Postcard from Sevilla, Spain: The celebrated potters of Triana

“Saints Justa and Rufina” (detail above) by Francisco de Goya hangs in the Cathedral of Seville.

The most revered potters of Seville made their living in the area known as Triana in the third century – Santa Justa and Santa Rufina. During a festival, the sisters purportedly refused to sell any of their wares for use in pagan celebrations. In anger, those who had been refused service broke all of the pair’s ceramics. And, in the spirit of an eye for an eye, the sisters retaliated by smashing a statue of Venus.

The city’s prefect imprisoned the sisters and demanded they renounce their Christian beliefs. They refused, so their deprivation of food and water and various stages of torture began. Barefoot marches, the rack, hooks. Their faith remained steadfast.
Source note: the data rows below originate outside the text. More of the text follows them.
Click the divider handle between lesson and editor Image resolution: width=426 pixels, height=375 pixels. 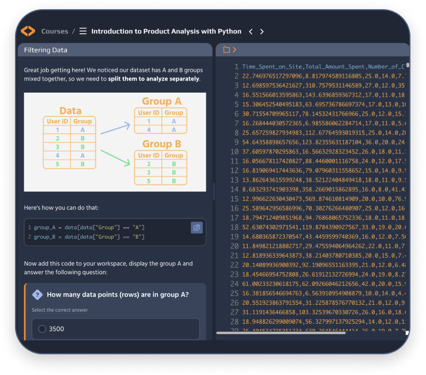[x=214, y=191]
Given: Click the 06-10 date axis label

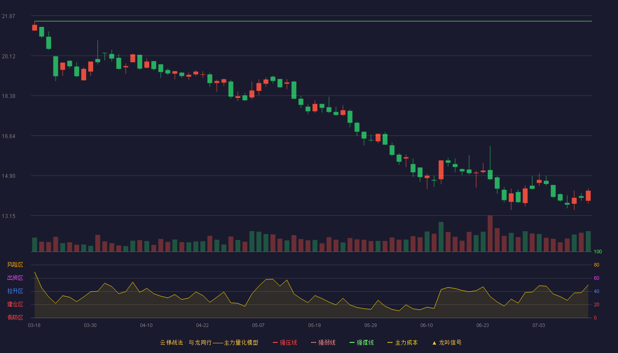Looking at the screenshot, I should 426,325.
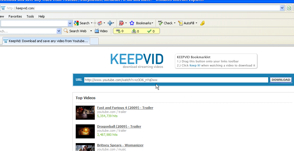Click the Dragonball trailer thumbnail
The height and width of the screenshot is (151, 294).
point(85,131)
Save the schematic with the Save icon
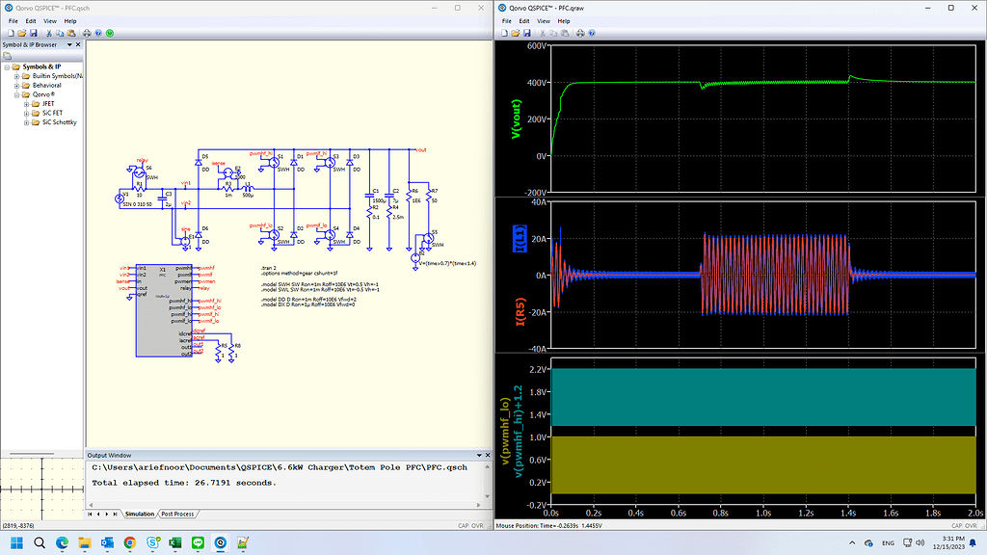 [x=33, y=34]
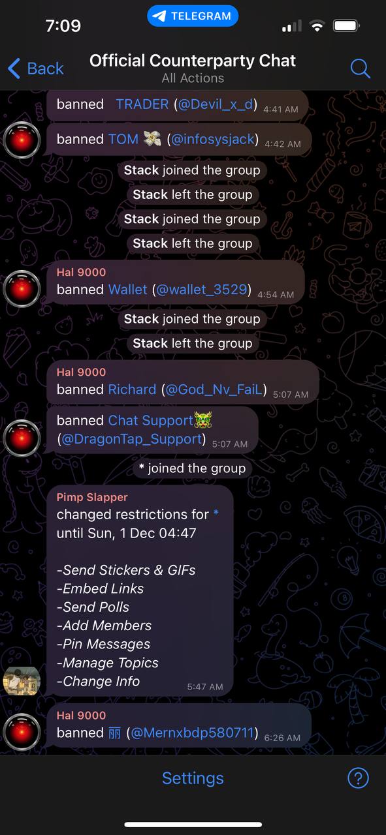Tap Hal 9000 avatar beside Mernxbdp580711 ban

[x=22, y=731]
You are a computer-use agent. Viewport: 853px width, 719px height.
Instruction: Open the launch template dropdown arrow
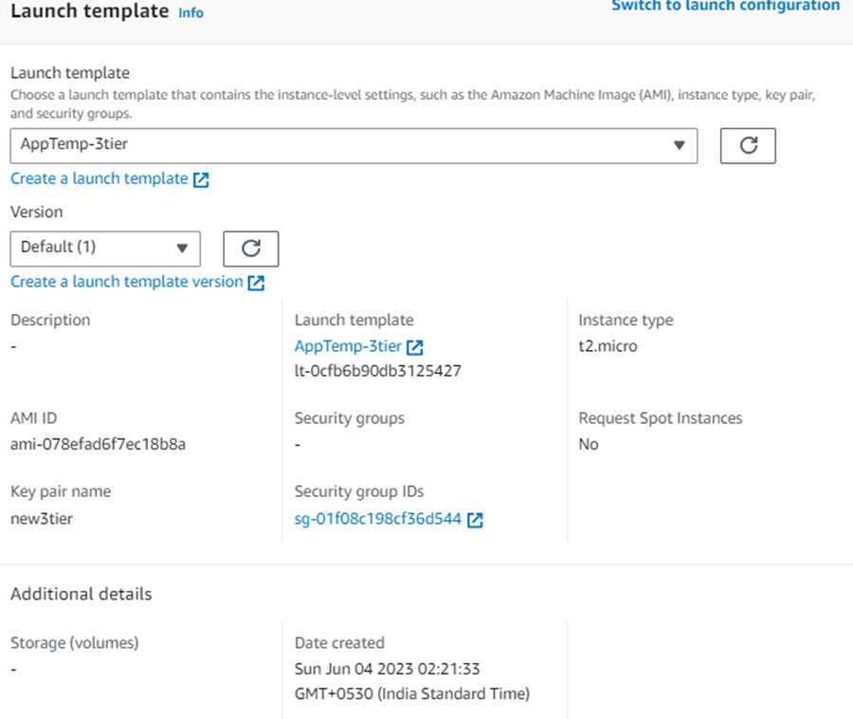(680, 145)
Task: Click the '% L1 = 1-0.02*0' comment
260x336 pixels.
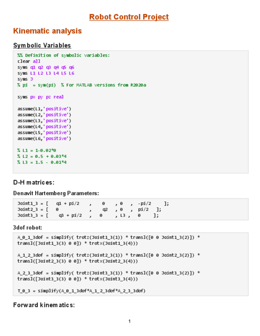Action: click(x=37, y=151)

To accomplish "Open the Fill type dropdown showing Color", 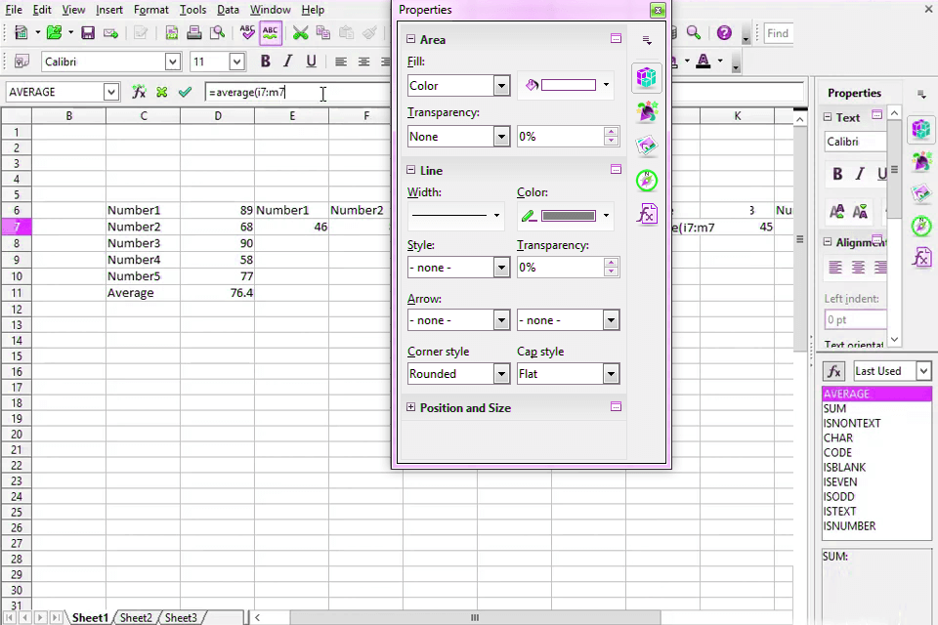I will pyautogui.click(x=458, y=86).
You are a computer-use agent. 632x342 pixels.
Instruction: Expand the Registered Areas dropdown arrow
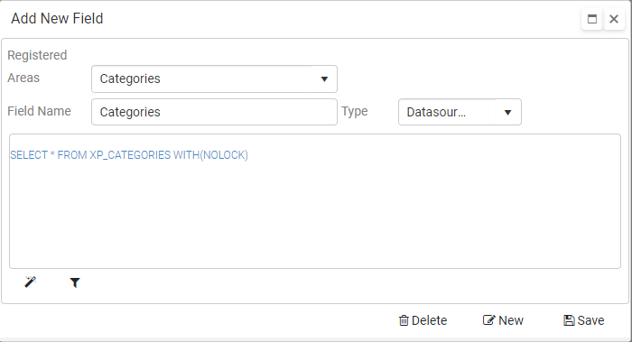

Justa finally starved to death, and still Rufina refused to surrender to the prefect’s demands. Rufina was cast into the public amphitheater with a lion, but the fierce lion supposedly demurred attacking and purred at her instead. The frustrated prefect finally resorted to beheading, a method that proved effective at ending Rufina’s life.

With clay from nearby Isla de Cartuja, the Triana neighborhood on the left bank of the river remained Seville’s center for ceramics and azulejos for centuries. In 2014, the former Ceramica Santa Ana factory reopened as the Centro Ceramica Triana. The museum traces the regional history of tiles from the earliest known examples through the 20th-century.